## ASSIGNMENT
Could you return all of the data exactly as given?

## SOURCE MATERIAL
────────
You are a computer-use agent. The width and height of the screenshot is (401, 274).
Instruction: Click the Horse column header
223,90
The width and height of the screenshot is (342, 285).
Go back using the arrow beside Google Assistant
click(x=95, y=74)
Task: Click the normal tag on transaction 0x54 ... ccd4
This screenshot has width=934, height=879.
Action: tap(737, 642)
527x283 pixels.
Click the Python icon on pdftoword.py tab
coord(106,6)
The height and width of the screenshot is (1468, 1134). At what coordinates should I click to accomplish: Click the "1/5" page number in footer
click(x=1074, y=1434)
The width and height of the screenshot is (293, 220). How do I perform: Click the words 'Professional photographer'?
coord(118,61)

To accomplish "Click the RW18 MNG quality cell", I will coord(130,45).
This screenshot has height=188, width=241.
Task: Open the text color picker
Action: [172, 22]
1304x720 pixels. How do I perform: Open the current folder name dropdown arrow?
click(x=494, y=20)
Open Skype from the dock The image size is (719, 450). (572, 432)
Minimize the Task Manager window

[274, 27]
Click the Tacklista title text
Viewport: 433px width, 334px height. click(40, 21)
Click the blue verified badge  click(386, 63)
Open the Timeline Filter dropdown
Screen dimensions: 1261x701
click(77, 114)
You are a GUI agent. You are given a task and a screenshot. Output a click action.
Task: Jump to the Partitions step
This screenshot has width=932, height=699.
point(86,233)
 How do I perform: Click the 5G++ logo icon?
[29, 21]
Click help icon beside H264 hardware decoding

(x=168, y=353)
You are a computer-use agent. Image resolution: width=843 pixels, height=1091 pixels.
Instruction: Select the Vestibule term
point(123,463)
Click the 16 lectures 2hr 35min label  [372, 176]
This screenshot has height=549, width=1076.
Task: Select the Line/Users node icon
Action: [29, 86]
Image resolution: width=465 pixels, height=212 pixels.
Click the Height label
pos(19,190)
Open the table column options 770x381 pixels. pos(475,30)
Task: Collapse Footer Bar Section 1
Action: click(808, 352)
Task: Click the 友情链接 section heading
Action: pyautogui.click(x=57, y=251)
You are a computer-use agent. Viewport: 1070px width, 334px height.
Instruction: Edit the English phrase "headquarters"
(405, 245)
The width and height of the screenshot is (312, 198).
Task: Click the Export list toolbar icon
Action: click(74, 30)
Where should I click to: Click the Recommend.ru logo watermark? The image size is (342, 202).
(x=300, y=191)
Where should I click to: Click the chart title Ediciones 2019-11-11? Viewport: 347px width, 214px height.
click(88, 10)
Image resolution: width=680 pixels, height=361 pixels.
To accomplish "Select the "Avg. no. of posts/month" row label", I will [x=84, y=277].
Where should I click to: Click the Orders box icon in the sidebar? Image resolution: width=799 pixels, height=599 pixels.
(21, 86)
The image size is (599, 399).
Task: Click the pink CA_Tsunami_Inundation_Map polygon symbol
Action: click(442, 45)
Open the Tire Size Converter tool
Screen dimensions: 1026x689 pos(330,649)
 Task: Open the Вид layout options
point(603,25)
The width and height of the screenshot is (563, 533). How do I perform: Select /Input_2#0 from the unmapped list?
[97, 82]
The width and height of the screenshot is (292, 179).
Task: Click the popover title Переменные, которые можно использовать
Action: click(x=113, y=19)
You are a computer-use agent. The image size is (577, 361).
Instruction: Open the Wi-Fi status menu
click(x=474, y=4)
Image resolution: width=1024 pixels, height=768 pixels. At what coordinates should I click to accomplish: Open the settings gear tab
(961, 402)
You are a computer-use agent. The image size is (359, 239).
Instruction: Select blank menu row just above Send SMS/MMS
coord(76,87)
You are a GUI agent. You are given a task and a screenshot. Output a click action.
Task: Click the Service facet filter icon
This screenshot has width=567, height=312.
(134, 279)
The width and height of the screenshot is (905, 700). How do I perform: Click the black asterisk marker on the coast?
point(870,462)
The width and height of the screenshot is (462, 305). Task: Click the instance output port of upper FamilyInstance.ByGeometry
────────
## RESPONSE AREA
You are a computer-use agent. The width and height of the screenshot is (401, 274).
Instruction: Click the Horse column header
223,90
The width and height of the screenshot is (342, 285).
Go back using the arrow beside Google Assistant
click(x=95, y=74)
Task: Click the normal tag on transaction 0x54 ... ccd4
This screenshot has width=934, height=879.
Action: tap(737, 642)
527x283 pixels.
Click the Python icon on pdftoword.py tab
coord(106,6)
The height and width of the screenshot is (1468, 1134). At what coordinates should I click to accomplish: Click the "1/5" page number in footer
click(x=1074, y=1434)
The width and height of the screenshot is (293, 220). How do I perform: Click the words 'Professional photographer'?
coord(118,61)

To accomplish "Click the RW18 MNG quality cell", I will coord(130,45).
This screenshot has height=188, width=241.
Task: Open the text color picker
Action: [172, 22]
1304x720 pixels. How do I perform: Open the current folder name dropdown arrow?
click(x=494, y=20)
Open Skype from the dock The image size is (719, 450). (572, 432)
Minimize the Task Manager window

[274, 27]
Click the Tacklista title text
Viewport: 433px width, 334px height. click(40, 21)
Click the blue verified badge  click(386, 63)
Open the Timeline Filter dropdown
Screen dimensions: 1261x701
click(77, 114)
You are a GUI agent. You are given a task and a screenshot. Output a click action.
Task: Jump to the Partitions step
This screenshot has width=932, height=699.
point(86,233)
 How do I perform: Click the 5G++ logo icon?
[29, 21]
Click help icon beside H264 hardware decoding

(x=168, y=353)
You are a computer-use agent. Image resolution: width=843 pixels, height=1091 pixels.
Instruction: Select the Vestibule term
point(123,463)
Click the 16 lectures 2hr 35min label  [372, 176]
This screenshot has height=549, width=1076.
Task: Select the Line/Users node icon
Action: [29, 86]
Image resolution: width=465 pixels, height=212 pixels.
Click the Height label
pos(19,190)
Open the table column options 770x381 pixels. pos(475,30)
Task: Collapse Footer Bar Section 1
Action: click(808, 352)
Task: Click the 友情链接 section heading
Action: pyautogui.click(x=57, y=251)
You are a computer-use agent. Viewport: 1070px width, 334px height.
Instruction: Edit the English phrase "headquarters"
(405, 245)
The width and height of the screenshot is (312, 198).
Task: Click the Export list toolbar icon
Action: click(74, 30)
Where should I click to: Click the Recommend.ru logo watermark? The image size is (342, 202).
(x=300, y=191)
Where should I click to: Click the chart title Ediciones 2019-11-11? Viewport: 347px width, 214px height.
click(88, 10)
Image resolution: width=680 pixels, height=361 pixels.
To accomplish "Select the "Avg. no. of posts/month" row label", I will [x=84, y=277].
Where should I click to: Click the Orders box icon in the sidebar? Image resolution: width=799 pixels, height=599 pixels.
(21, 86)
The image size is (599, 399).
Task: Click the pink CA_Tsunami_Inundation_Map polygon symbol
Action: click(442, 45)
Open the Tire Size Converter tool
Screen dimensions: 1026x689 pos(330,649)
 Task: Open the Вид layout options
point(603,25)
The width and height of the screenshot is (563, 533). How do I perform: Select /Input_2#0 from the unmapped list?
[97, 82]
The width and height of the screenshot is (292, 179).
Task: Click the popover title Переменные, которые можно использовать
Action: click(x=113, y=19)
You are a computer-use agent. The image size is (577, 361).
Instruction: Open the Wi-Fi status menu
click(x=474, y=4)
Image resolution: width=1024 pixels, height=768 pixels. At what coordinates should I click to accomplish: Open the settings gear tab
(961, 402)
You are a computer-use agent. The image size is (359, 239).
Instruction: Select blank menu row just above Send SMS/MMS
coord(76,87)
You are a GUI agent. You are given a task and a screenshot. Output a click action.
Task: Click the Service facet filter icon
This screenshot has width=567, height=312.
(134, 279)
The width and height of the screenshot is (905, 700). How do I perform: Click the black asterisk marker on the coast?
point(870,462)
The width and height of the screenshot is (462, 305). Task: Click the instance output port of upper FamilyInstance.ByGeometry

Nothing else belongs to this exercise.